After its very successful debut last year with around 7,000 people attending, there’s no doubt the Belleville Caribbean Festival has room for growth.
And now, through happenstance or cosmic karma, none other than the Chair of the Toronto Caribbean Carnival is getting involved to help make it happen.
Jennifer Hirlehey, a lawyer by profession and a native of Trinidad, moved to Belleville last April and heard about Belleville’s first ever Caribbean festival. She headed to the Downtown District to check it out.
“It was lovely, the music and dancing, the smell of jerk chicken in the air, and you could tell that everyone involved
was having a really good time. And I thought to myself, I have the skills, I have the contacts, and I should bond here, I have lots of family in the area and I thought I wanted to get involved.”
Hirlehey approached Chamber of Commerce staff and met with the Chair of the Belleville Equity, Diversity, and Inclusion Committee Councillor Sean Kelly, all of whom she described as “very welcoming,” and is now directly involved with the committee putting
together the second festival under the auspices of the Chamber.
That committee has several members of the local Caribbean community on it.
Hirlehey has some ideas on how to grow Belleville’s festival with the main one being that it continue to be held as a stand-alone event,
separate from the annual July Belleville Waterfront and Multicultural Festival.
“I think there could be and should be more of a Caribbean presence at the multicultural festival but for the festival (Caribbean) to grow and to have the kind of economic impact that it has in Toronto, it has to be a stand-alone event and and we’ve agreed to do that.
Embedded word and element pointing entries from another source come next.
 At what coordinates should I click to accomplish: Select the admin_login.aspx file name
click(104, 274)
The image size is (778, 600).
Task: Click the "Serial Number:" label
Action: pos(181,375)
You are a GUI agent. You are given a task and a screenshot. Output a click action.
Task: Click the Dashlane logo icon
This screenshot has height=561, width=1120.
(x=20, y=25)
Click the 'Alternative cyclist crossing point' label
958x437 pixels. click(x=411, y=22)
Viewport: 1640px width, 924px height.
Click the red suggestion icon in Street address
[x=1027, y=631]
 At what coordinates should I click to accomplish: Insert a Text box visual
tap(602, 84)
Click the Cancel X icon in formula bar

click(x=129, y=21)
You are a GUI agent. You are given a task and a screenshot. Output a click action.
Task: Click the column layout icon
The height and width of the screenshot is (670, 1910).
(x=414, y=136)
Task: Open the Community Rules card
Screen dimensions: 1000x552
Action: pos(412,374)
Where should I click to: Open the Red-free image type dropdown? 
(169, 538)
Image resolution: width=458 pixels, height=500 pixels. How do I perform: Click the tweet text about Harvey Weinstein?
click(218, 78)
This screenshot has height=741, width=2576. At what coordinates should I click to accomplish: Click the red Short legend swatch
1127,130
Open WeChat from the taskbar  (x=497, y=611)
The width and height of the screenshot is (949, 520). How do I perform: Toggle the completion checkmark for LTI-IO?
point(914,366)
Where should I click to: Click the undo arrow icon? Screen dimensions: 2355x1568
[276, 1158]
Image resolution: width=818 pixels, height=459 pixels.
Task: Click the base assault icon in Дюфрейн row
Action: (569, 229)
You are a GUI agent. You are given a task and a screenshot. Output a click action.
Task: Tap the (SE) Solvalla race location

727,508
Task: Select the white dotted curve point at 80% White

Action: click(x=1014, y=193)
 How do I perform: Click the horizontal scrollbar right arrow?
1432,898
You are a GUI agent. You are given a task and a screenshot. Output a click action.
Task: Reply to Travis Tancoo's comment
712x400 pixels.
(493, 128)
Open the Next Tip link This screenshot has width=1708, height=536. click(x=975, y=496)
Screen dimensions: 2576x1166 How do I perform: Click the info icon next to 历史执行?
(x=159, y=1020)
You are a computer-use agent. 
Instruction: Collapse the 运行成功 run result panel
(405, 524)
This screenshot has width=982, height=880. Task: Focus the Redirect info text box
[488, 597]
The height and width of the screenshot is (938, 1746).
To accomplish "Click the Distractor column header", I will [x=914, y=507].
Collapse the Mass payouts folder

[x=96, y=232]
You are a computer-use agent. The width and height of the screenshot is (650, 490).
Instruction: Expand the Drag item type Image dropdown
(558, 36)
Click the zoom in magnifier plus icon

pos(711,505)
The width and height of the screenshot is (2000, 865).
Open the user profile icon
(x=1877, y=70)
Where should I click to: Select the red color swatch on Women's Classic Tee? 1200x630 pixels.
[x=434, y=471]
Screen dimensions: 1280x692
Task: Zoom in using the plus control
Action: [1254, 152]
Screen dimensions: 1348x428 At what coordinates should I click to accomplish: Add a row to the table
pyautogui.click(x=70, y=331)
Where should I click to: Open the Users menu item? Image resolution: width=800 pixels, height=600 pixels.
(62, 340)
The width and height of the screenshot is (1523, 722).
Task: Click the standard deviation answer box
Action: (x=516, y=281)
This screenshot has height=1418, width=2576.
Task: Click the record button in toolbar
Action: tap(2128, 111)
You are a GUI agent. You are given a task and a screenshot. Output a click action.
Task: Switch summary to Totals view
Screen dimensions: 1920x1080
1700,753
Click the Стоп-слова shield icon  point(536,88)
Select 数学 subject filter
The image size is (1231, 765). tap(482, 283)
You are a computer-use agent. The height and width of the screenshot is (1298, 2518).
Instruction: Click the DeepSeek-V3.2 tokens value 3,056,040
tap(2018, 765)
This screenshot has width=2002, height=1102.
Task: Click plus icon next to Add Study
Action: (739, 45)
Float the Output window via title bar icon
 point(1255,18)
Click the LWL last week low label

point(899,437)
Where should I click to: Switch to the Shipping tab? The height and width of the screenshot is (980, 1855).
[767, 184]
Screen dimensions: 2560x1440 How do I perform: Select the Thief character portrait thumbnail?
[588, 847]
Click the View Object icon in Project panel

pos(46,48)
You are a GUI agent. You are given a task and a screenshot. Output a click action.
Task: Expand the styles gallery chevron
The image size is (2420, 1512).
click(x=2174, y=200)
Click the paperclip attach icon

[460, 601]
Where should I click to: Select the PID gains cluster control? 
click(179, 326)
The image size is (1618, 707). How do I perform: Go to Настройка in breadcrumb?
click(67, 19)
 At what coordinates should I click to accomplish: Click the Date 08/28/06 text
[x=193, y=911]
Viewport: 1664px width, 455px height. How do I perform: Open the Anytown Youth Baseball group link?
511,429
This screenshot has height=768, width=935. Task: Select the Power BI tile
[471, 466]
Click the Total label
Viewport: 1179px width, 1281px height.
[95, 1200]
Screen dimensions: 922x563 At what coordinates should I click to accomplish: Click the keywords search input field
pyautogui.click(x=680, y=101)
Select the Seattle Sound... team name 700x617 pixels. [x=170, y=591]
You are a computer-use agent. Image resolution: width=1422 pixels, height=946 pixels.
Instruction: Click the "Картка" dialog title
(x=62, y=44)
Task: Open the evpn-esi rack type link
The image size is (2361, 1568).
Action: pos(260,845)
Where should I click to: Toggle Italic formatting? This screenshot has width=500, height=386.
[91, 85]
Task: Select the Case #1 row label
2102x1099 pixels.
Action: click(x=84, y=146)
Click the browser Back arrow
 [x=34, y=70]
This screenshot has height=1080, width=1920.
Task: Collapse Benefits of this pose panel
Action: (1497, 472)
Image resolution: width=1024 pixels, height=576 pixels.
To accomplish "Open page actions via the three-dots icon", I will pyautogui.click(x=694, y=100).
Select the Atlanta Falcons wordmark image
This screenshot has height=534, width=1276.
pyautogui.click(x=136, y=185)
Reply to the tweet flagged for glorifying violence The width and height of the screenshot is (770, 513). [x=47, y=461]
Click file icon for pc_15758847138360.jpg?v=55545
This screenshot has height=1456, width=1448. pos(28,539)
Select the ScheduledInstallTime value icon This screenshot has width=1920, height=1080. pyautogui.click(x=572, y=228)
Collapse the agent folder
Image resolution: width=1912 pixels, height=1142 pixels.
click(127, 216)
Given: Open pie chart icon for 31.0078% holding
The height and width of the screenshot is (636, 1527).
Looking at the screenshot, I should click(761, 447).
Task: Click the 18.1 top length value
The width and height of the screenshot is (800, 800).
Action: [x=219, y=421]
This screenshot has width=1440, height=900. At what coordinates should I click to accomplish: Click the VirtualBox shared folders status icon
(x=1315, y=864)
And to grow we have go out
and get sponsors so we can bring in really good bands and artists and to do that we need money. So we’re going to try and attract sponsors and
hopefully some from Toronto as well.”
Hirlehey also believes that while Zwick’s Park is a beautiful setting for community events, Belleville’s Caribbean Festival should remain right
where it started, in the Downtown District.
“The carnival is a street festival. If you want to grow it into a parade, as it is in Toronto, it has to be a parade through the streets. And the economic impact of having the parade go through the downtown streets is amazing. In Toronto the spinoffs are estimated at half a billion dollars. If we can grow the festival to be just one-tenth of that it would be $50 million. A festival with a parade has to be on the streets and the economic impact could be amazing. It could really help revitalize the downtown core.”
Hirlehey says that obviously most of the Caribbean community in the province is in the greater Toronto area but Belleville’s is growing and there’s
already close contact between the local and Toronto communities through family and association. “We want a nice mix in the festival between the Belleville and Toronto communities. I’m already talking to my contacts in Toronto and I don’t want to make any announcements before contracts
are signed but I think we have an opportunity to bring down some really good entertainers for the festival here.”
The Belleville Caribbean Festival is scheduled for Saturday August 19. The Toronto Caribbean Carnival, which Hirlehey continues to lead, runs
for about a month from mid-July to mid-August, attracting tens of thousands of people to the events. Its Grand Parade is August 5.